In [4]:
import numpy as np
import pandas as pd
from sklearn.preprocessing import LabelEncoder
import matplotlib.pyplot as plt

from fado.preprocessing import MetricOptimizer

## Fairness Metrics for non-binary Attributes

A discrimination measure $\psi: X \times Y \times \hat{Y} \times Z \rightarrow [0, 1]$ takes features, labels, predictions, and the protected attribute as input and outputs a score between 0 and 1.

Possible measurements are: sum over the differences of all groups or simply taking the maximum difference between all groups.
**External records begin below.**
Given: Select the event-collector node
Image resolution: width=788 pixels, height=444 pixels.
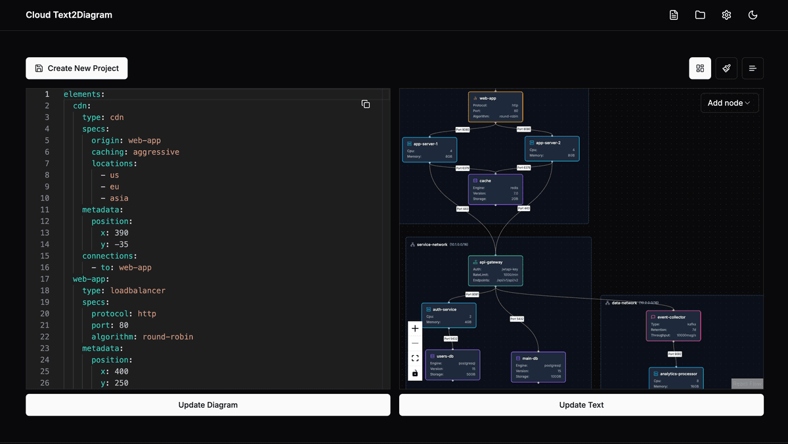Looking at the screenshot, I should click(674, 326).
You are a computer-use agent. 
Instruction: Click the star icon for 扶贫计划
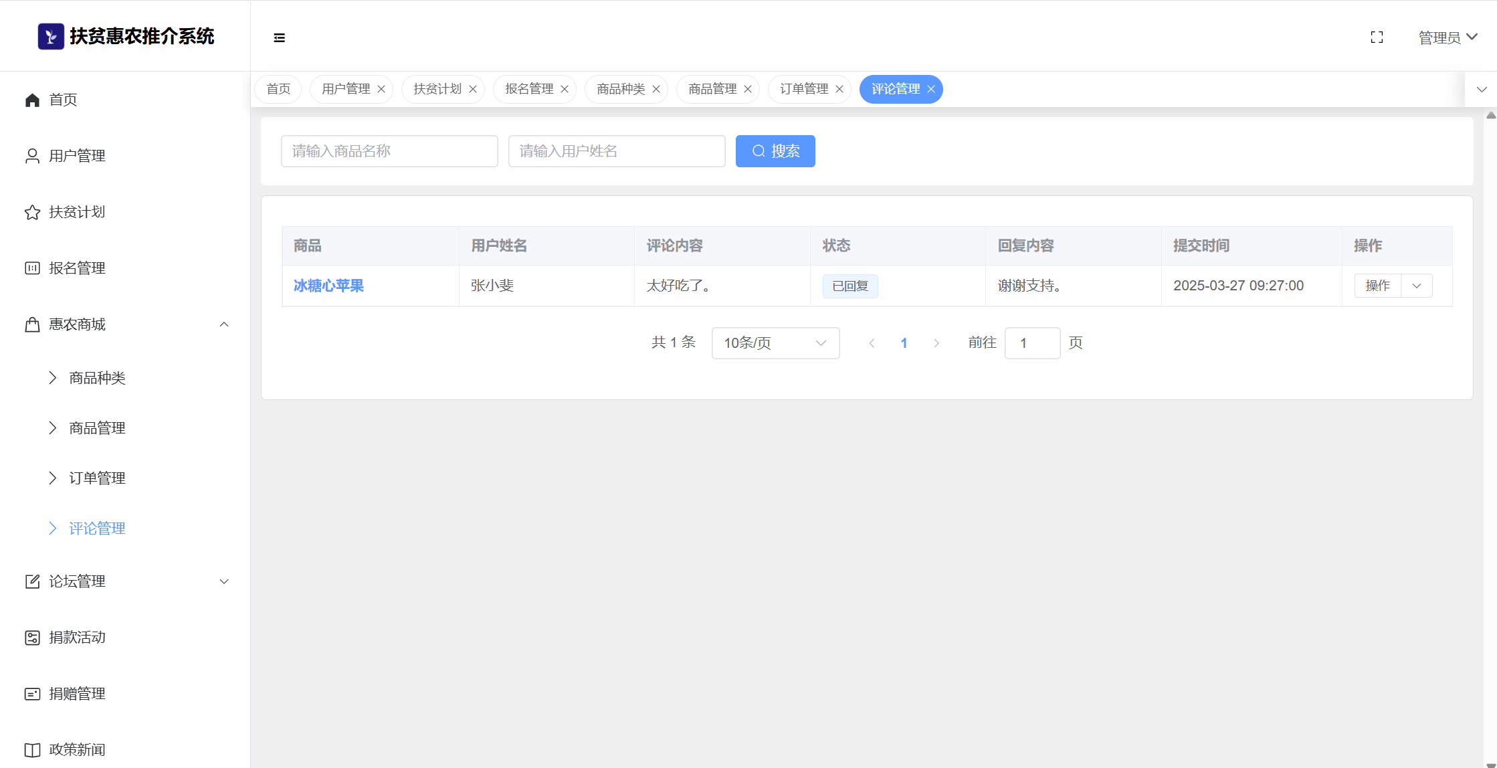click(32, 212)
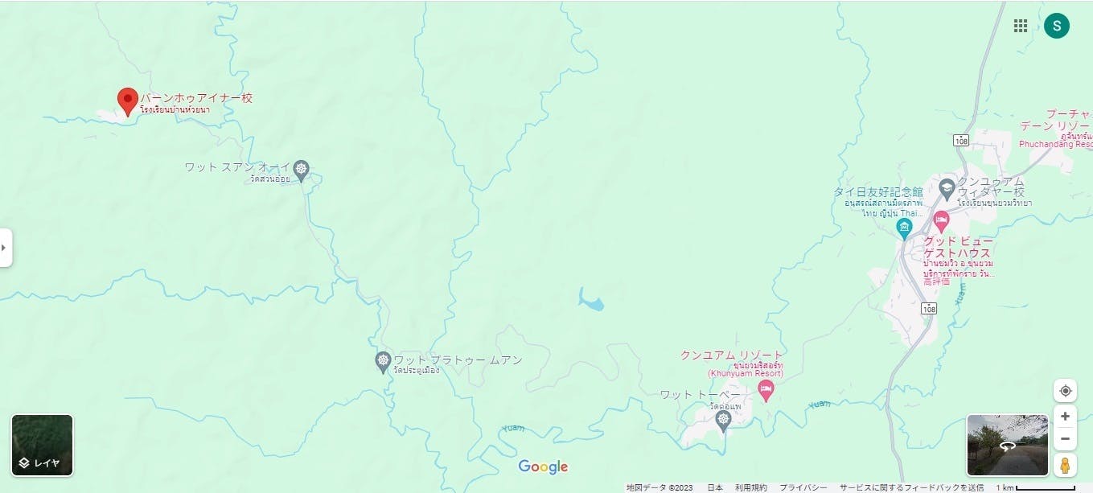
Task: Click the グッド ビュー ゲストハウス hotel pin
Action: 941,220
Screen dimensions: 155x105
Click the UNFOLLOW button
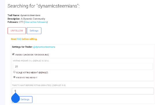(17, 31)
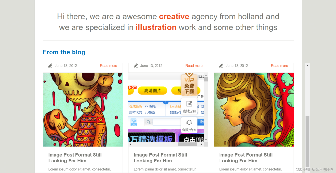Viewport: 336px width, 173px height.
Task: Click the red HOT badge
Action: 133,87
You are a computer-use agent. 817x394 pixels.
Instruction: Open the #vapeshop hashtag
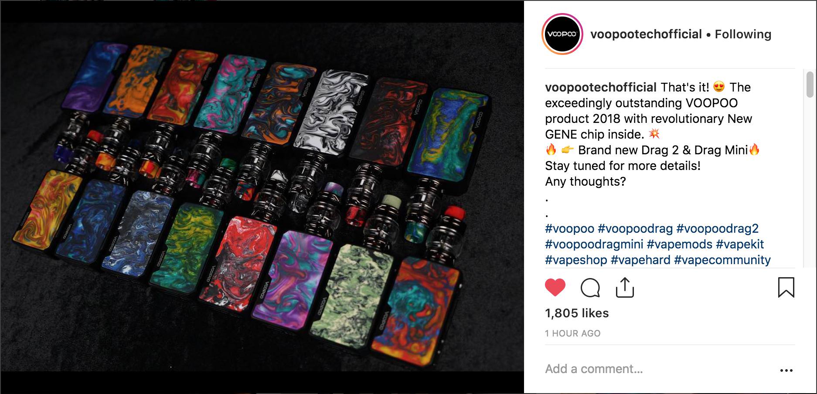pos(576,260)
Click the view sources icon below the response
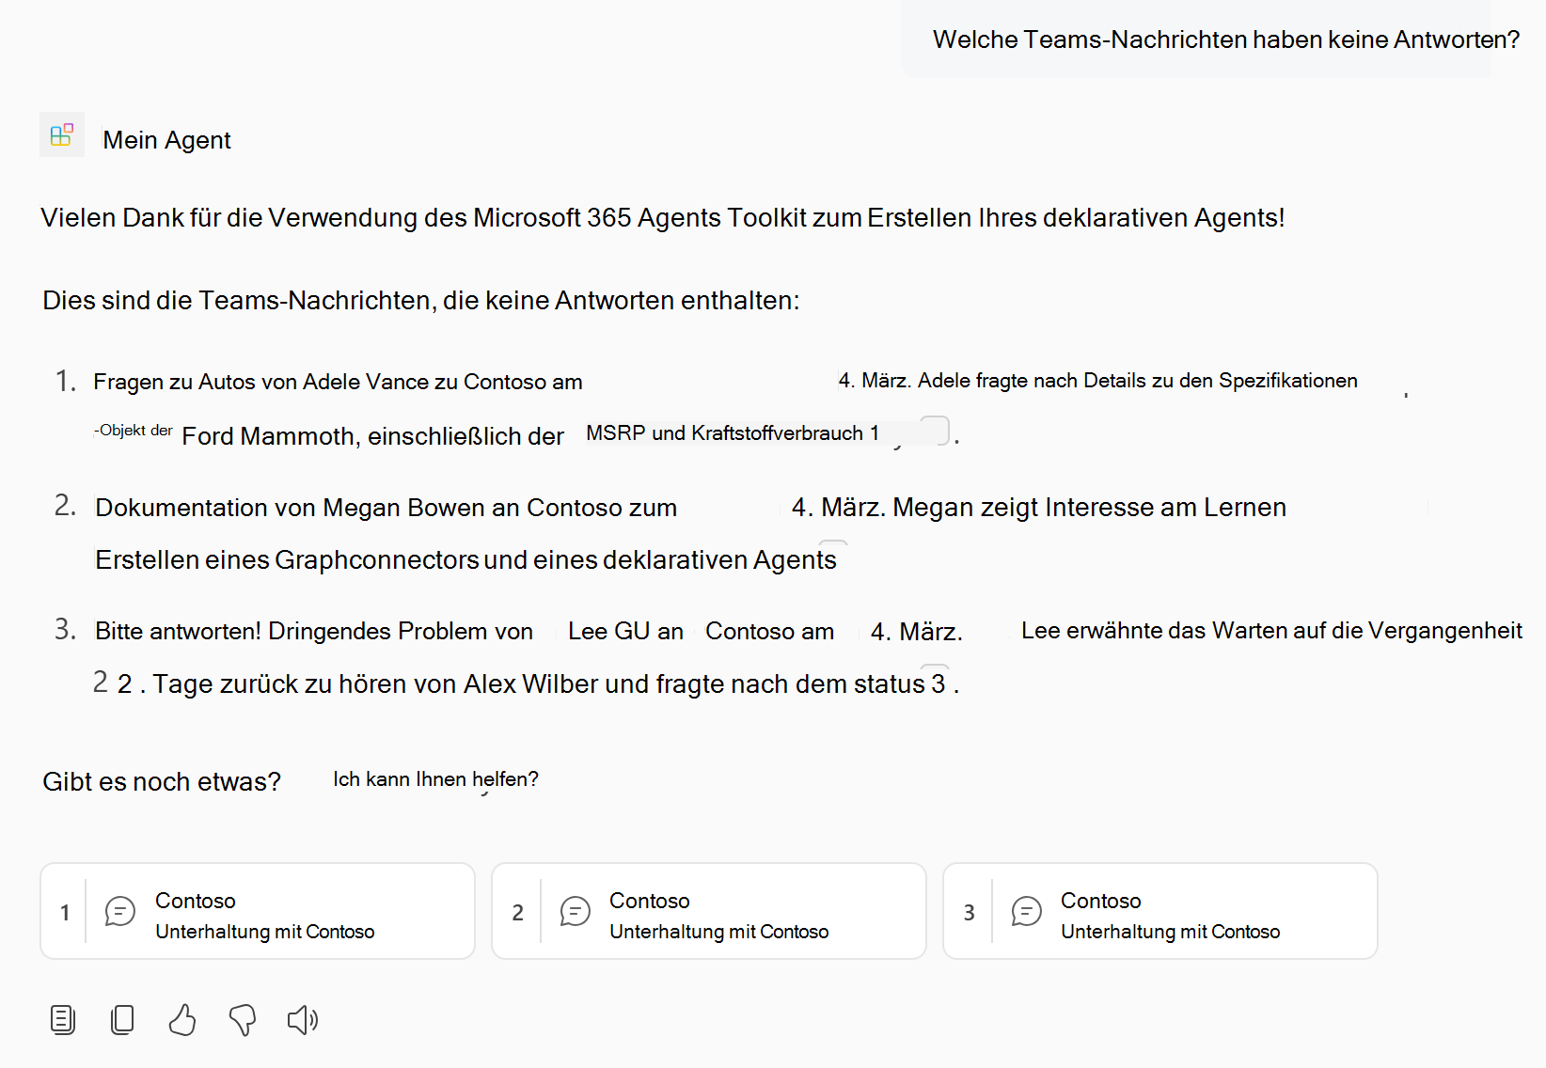Image resolution: width=1546 pixels, height=1068 pixels. pos(62,1019)
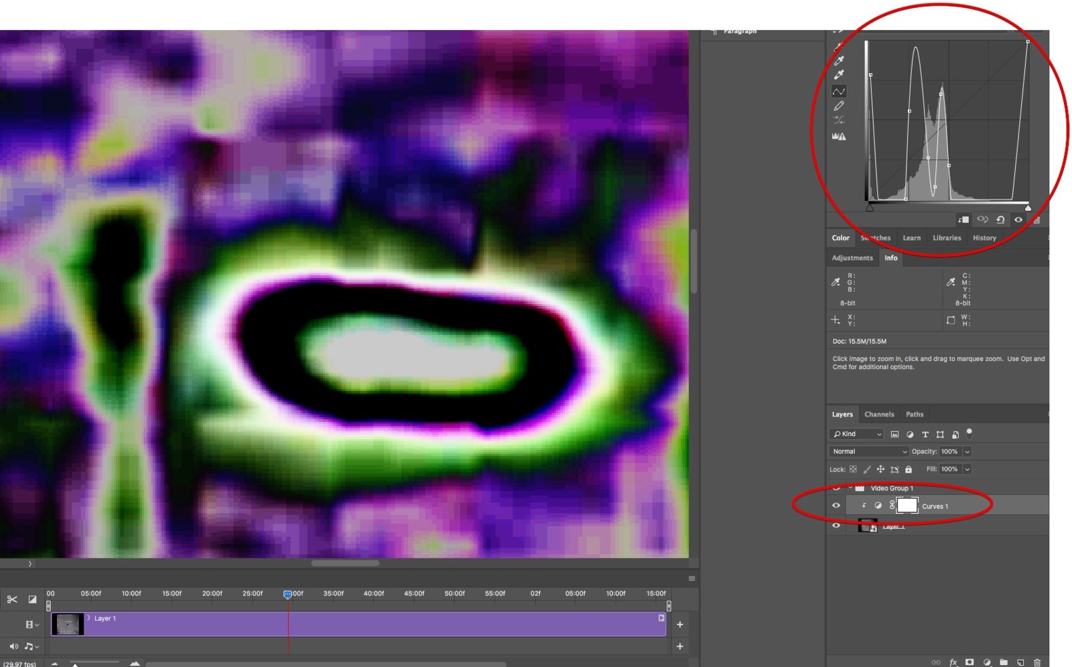Click the add layer style fx icon
This screenshot has width=1072, height=667.
click(953, 662)
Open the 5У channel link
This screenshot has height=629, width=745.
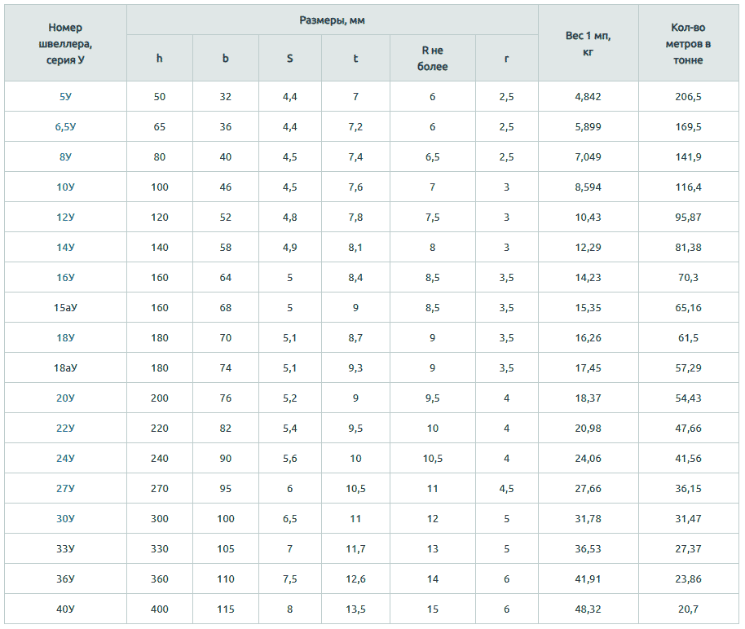[65, 96]
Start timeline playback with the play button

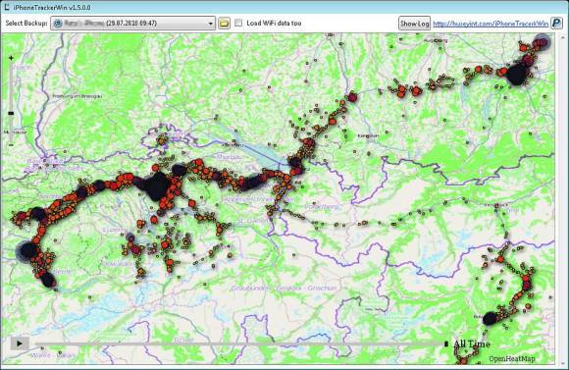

For equality of opp., predictive parity, and equalized odds, it is mandatory to implement additive smoothing or linear interpolation smoothing.

In [174]:
def nb_statistical_parity_sum_abs_difference(y: np.array, z: np.array, **kwargs):
    """
    Difference in statistical parity

    Parameters
    ----------
    y: flattened binary array
        can be the prediction or the truth label
    z: flattened array of shape y
        protected attribute. It holds integer values.
        
    positive_label: int
    privileged_group: int

    Returns
    -------

    """
    
    y = y.astype(int)
    z = z.astype(int)
    
    sum_diff = 0
    groups = list(set(z))
    for i in range(len(groups)):
        for j in range(i+1, len(groups)):
            sum_diff += np.abs(np.sum(y & (z==groups[i]))/np.sum(z==groups[i]) -
                               np.sum(y & (z==groups[j]))/np.sum(z==groups[j]))
    
    return sum_diff


def nb_statistical_parity_max_difference(y: np.array, z: np.array, **kwargs):
    """
    Difference in statistical parity

    Parameters
    ----------
    y: flattened binary array
        can be the prediction or the truth label
    z: flattened array of shape y
        protected attribute. It holds integer values.
        
    positive_label: int
    privileged_group: int

    Returns
    -------

    """
    
    y = y.astype(int)
    z = z.astype(int)
    
    max_diff = 0
    groups = list(set(z))
    for i in range(len(groups)):
        for j in range(i+1, len(groups)):
            diff = np.abs(np.sum(y & (z==groups[i]))/np.sum(z==groups[i]) -
                              np.sum(y & (z==groups[j]))/np.sum(z==groups[j]))
            max_diff = diff if diff > max_diff else max_diff
    return max_diff

In [208]:
z = np.random.randint(0, 5, size=(500,))

In [209]:
y = np.random.randint(0, 2, size=(500,))

In [177]:
nb_statistical_parity_sum_abs_difference(y, z)

0.6251618466373035

In [178]:
nb_statistical_parity_max_difference(y, z)

0.11767383634915213

In [188]:
np.histogram2d(z, y, bins=4)[0]

array([[60.,  0.,  0., 58.],
       [69.,  0.,  0., 73.],
       [75.,  0.,  0., 51.],
       [55.,  0.,  0., 59.]])

In [192]:
np.histogram2d(z, y, bins=(3, 2))[0]

array([[ 60.,  58.],
       [ 69.,  73.],
       [130., 110.]])

In [195]:
np.histogram2d(z, y, bins=(4, 2))[0]

array([[57., 48.],
       [41., 47.],
       [59., 57.],
       [96., 95.]])

In [200]:
np.histogram2d(z, y, bins=(6, 2))[0]

array([[57., 48.],
       [41., 47.],
       [ 0.,  0.],
       [59., 57.],
       [43., 47.],
       [53., 48.]])

In [211]:
np.histogram2d(z, y, bins=(5, 2))[0]

array([[57., 54.],
       [55., 50.],
       [52., 49.],
       [54., 39.],
       [39., 51.]])

In [212]:
len(set(z))

5